Reumo
A alfabetização financeira tem ganhado crescente relevância no Brasil, consolidando-se como ferramenta essencial para a melhoria da gestão das finanças pessoais. Contudo, a falta de compreensão clara sobre sua definição e dimensões compromete a avaliação precisa do nível de alfabetização da população. Desenvolvido através de uma pesquisa bibliográfica exploratória de caráter qualitativo, o presente artigo tem como objetivo discutir em maior profundidade os aspectos relacionados ao conhecimento, comportamento e atitude financeira, explorando como esses três elementos se influenciam mutuamente e contribuem para a formação de uma base sólida para a alfabetização financeira. Os resultados apontam que, além do conhecimento sobre temas como investimentos, juros e inflação, atitudes como imediatismo, ansiedade e busca por status, assim como comportamentos envolvendo autoeficácia, socialização e contabilidade mental, afetam diretamente as decisões financeiras.

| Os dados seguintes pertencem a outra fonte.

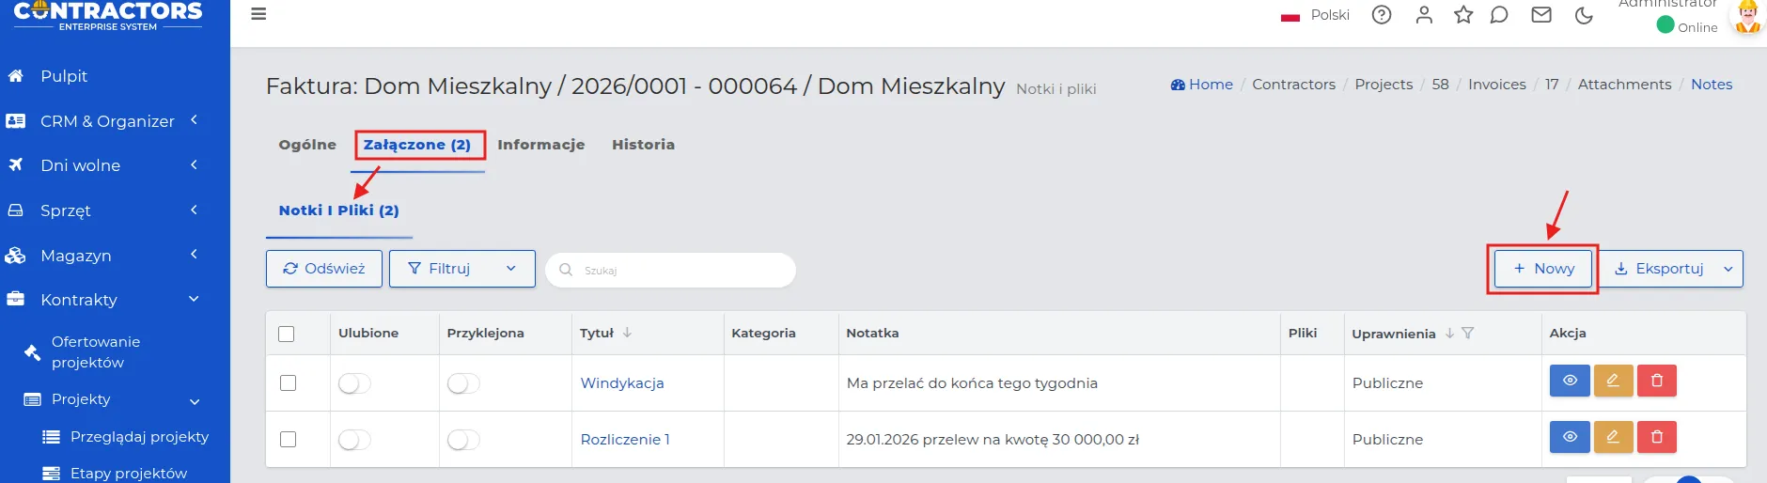Click orange edit icon for Rozliczenie 1

(1612, 437)
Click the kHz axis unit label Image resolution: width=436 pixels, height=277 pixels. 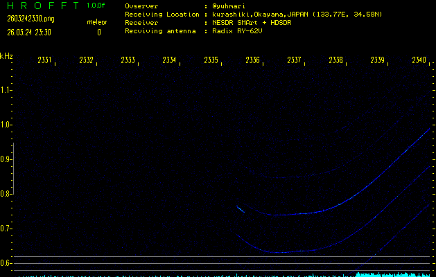tap(6, 55)
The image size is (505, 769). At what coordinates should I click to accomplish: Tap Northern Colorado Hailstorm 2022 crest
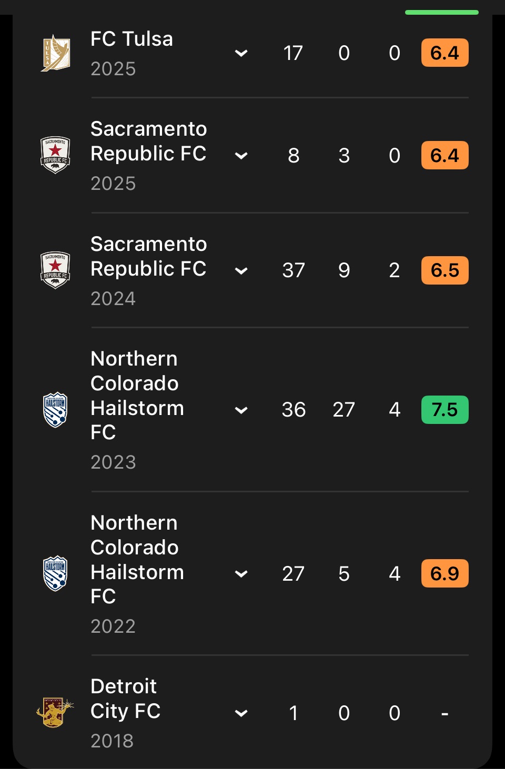click(x=55, y=573)
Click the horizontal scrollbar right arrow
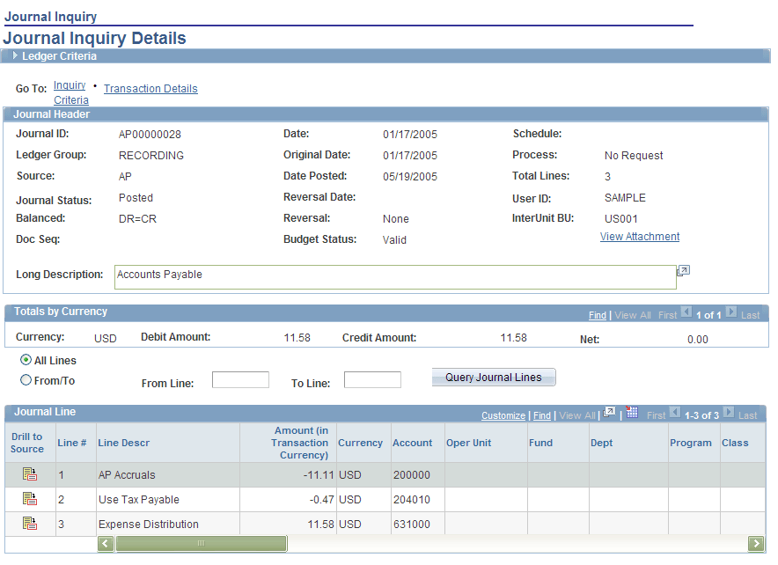 (756, 543)
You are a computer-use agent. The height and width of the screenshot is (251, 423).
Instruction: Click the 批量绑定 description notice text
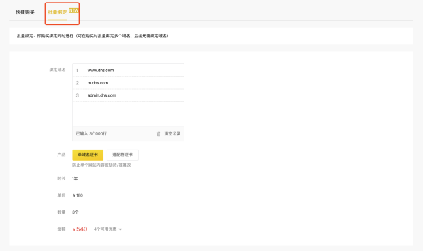click(x=92, y=36)
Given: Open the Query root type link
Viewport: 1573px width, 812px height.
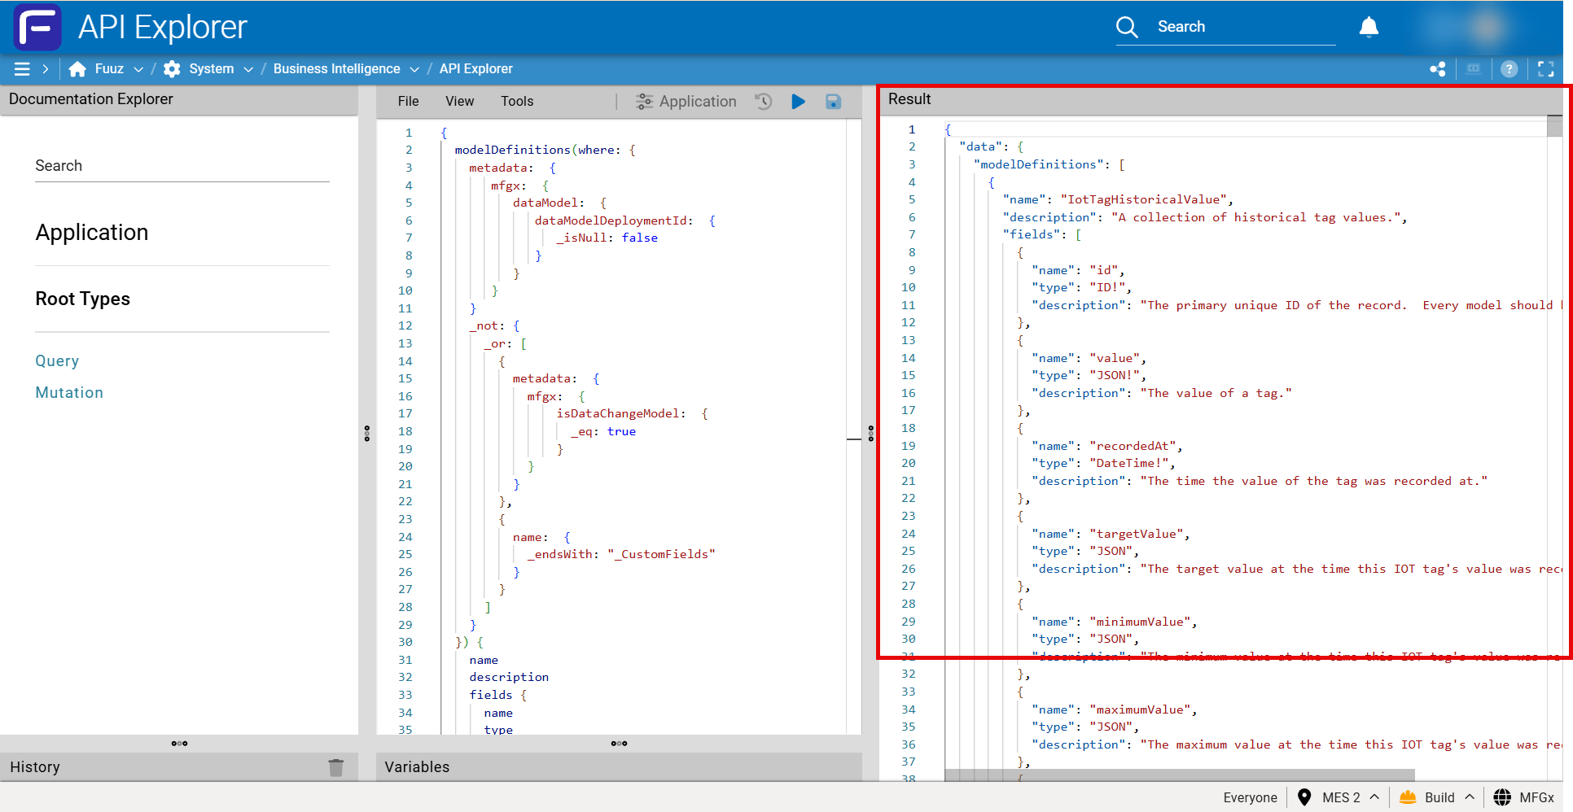Looking at the screenshot, I should coord(57,361).
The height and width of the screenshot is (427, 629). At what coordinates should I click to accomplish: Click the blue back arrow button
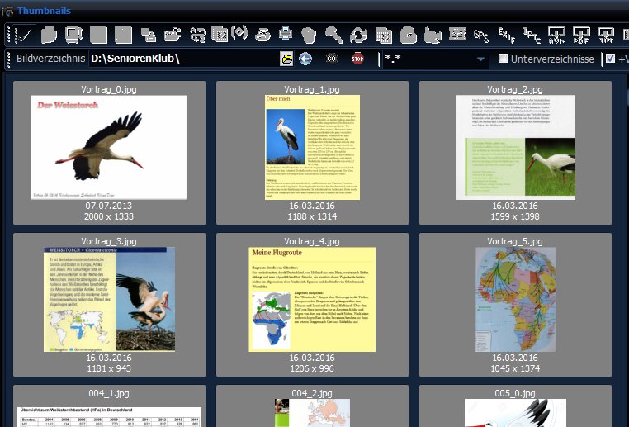305,59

O estudo conclui que uma alfabetização financeira completa requer, mais do que informação. É preciso desenvolver competências socioemocionais e políticas públicas integradas que estimulem hábitos saudáveis de consumo, poupança e investimento, contribuindo para o bem-estar individual e coletivo, em alinhamento com os Objetivos de Desenvolvimento Sustentável da ONU.
Abstract
Financial literacy has become increasingly relevant in Brazil, establishing itself as a vital tool for managing personal finances. However, the lack of a clear definition and understanding of its dimensions compromises the accurate assessment of the population's level of financial literacy. Through exploratory qualitative bibliographic research, this article aims to discuss aspects related to financial knowledge, behavior, and attitude in greater depth. It explores how these three elements influence each other and contribute to the formation of a solid foundation for financial literacy. The results indicate that attitudes such as immediacy, anxiety, and the pursuit of status, as well as behaviors involving self-efficacy, socialization, and mental accounting directly affect financial decisions, in addition to knowledge about topics such as investments, interest rates, and inflation. The study concludes that comprehensive financial literacy requires more than information. Developing socio-emotional skills and integrated public policies that encourage healthy consumption, savings, and investment habits is necessary to contribute to individual and collective well-being, in line with the UN Sustainable Development Goals.